By Christopher White, Crux, December 17, 2019

For five years in a row, there have been fewer than 30 death penalty executions and fewer than 50 death sentences, according to a new report that chronicles a continued dramatic decline in the use of capital punishment in the United States.

The new report, released on Tuesday by the Death Penalty Information Center (DPIC), notes that there were 22 executions in 2019, down slightly from 25 in 2018 and that in that same time, New Hampshire abolished the practice and California declared a moratorium on executions.

Robert Dunham, executive director of DPIC, told Crux that it is important to view the federal jurisdiction as one jurisdiction among others and that the question with the Trump administration was whether they were going to follow the state trends and not impose the practice or whether they were going to be an outlier.

In June, the United States Conference of Catholic Bishops (USCCB) voted to revise the U.S. Catechism as a follow-up to Pope Francis’s August 2018 decision to update the global Catechism of the Catholic Church declaring the practice of the death penalty to be inadmissible.

During his September 2015 address to a joint session of the U.S. Congress, Francis applauded the U.S. bishops for their efforts to abolish the death penalty.


6. Montreal’s Dowd shows different face of ‘the bishops’ on the abuse crisis.

By John L. Allen Jr., Editor, Crux, December 17, 2019

On no front has that been truer of late than the clerical sexual abuse crisis. Indeed, sometimes it seems the lone thing the Catholic left and right can agree on vis-à-vis the scandals is the dismal performance of the hierarchy.

For everyone tempted to such a complaint, however, there’s also Bishop Thomas Dowd.

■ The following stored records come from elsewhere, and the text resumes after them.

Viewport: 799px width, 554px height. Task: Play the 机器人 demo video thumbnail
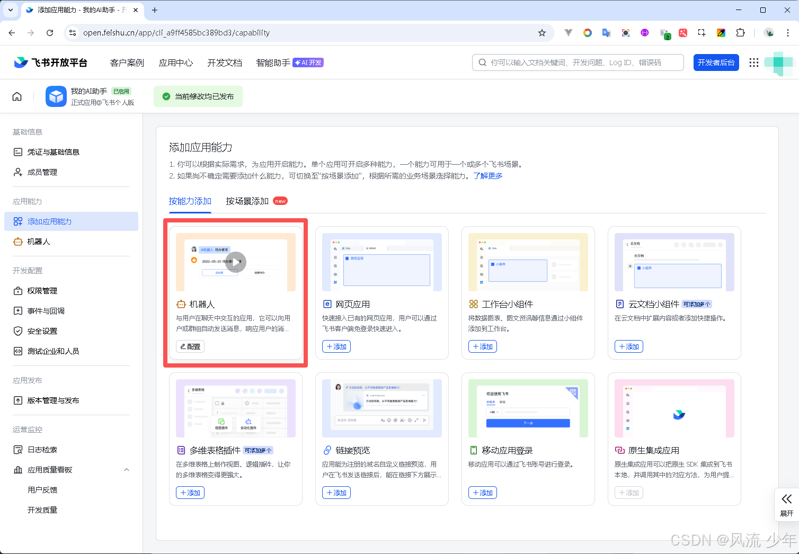point(236,262)
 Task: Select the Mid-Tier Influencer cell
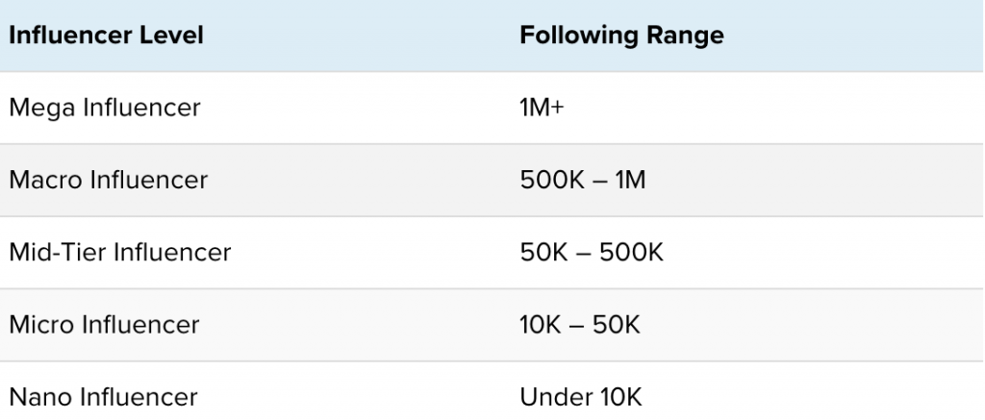tap(119, 252)

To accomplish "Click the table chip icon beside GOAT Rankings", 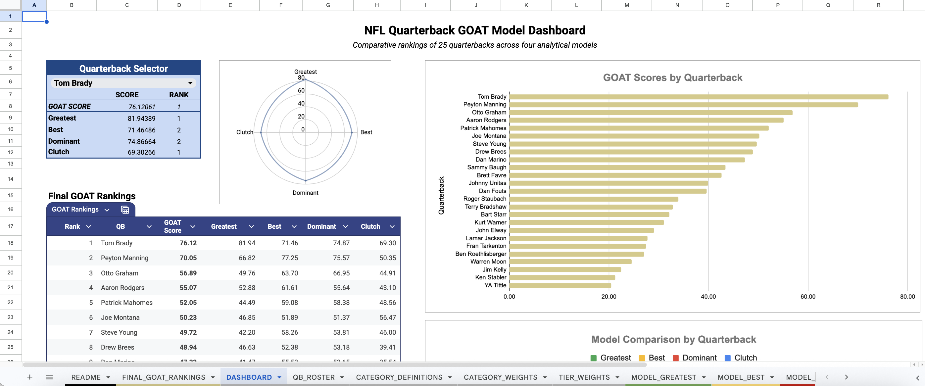I will click(x=125, y=209).
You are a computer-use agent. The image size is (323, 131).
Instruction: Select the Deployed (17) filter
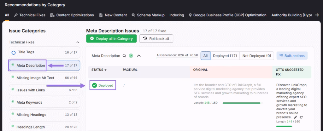(x=225, y=56)
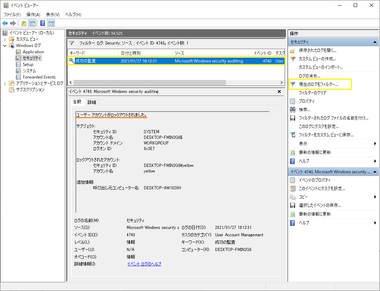Screen dimensions: 380x291
Task: Click the コピー icon under イベント 4740
Action: click(x=292, y=197)
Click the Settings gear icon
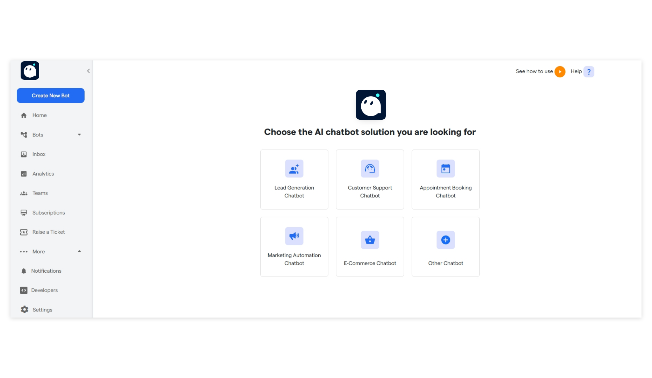 (x=24, y=309)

An auxiliary bishop of the Archdiocese of Montreal in Canada, Dowd was recently in a radio feature by the Canadian Broadcasting Corporation with the deliberately provocative headline, “Meet the Catholic bishop who brought a pedophile priest to justice.”

The report tells the story of Dowd’s efforts to bring a Montreal priest named Brian Boucher to justice. Last January, Boucher was convicted of sexually abusing two minor boys, following two separate legal proceedings, and was sentenced to eight years in prison. The fact that Boucher’s cases ever went to trial was largely a result of Dowd’s efforts to identify victims after hearing rumors of misconduct, and then presenting his findings to police and prosecutors.


7. Pope Francis urges ‘community of solidarity’ between young and old.

Catholic News Agency, December 16, 2019, 11:00 AM

The elderly are crucial to a society that is respectful of the rights of all, Pope Francis told leaders and members of Italy’s National Association of Elderly Workers on Monday. Speaking at an audience commemorating the 70th anniversary of the organization’s founding, the pope said that “communion” among generations is vital for human dignity and a healthy society.

“Older people, on a social level, should not be considered as a burden, but for what they really are, that is, a resource and a wealth,” said Pope Francis. The elderly, he said, are “a memory of the people,” and valuable contributors to society.

“The biggest challenge that society will face in the coming years is to promote ever more effectively the human resources of the elderly within the community,” he said. The elderly have a “wisdom and experience,” that is key to creating “a world that is more respectful of everyone’s rights.”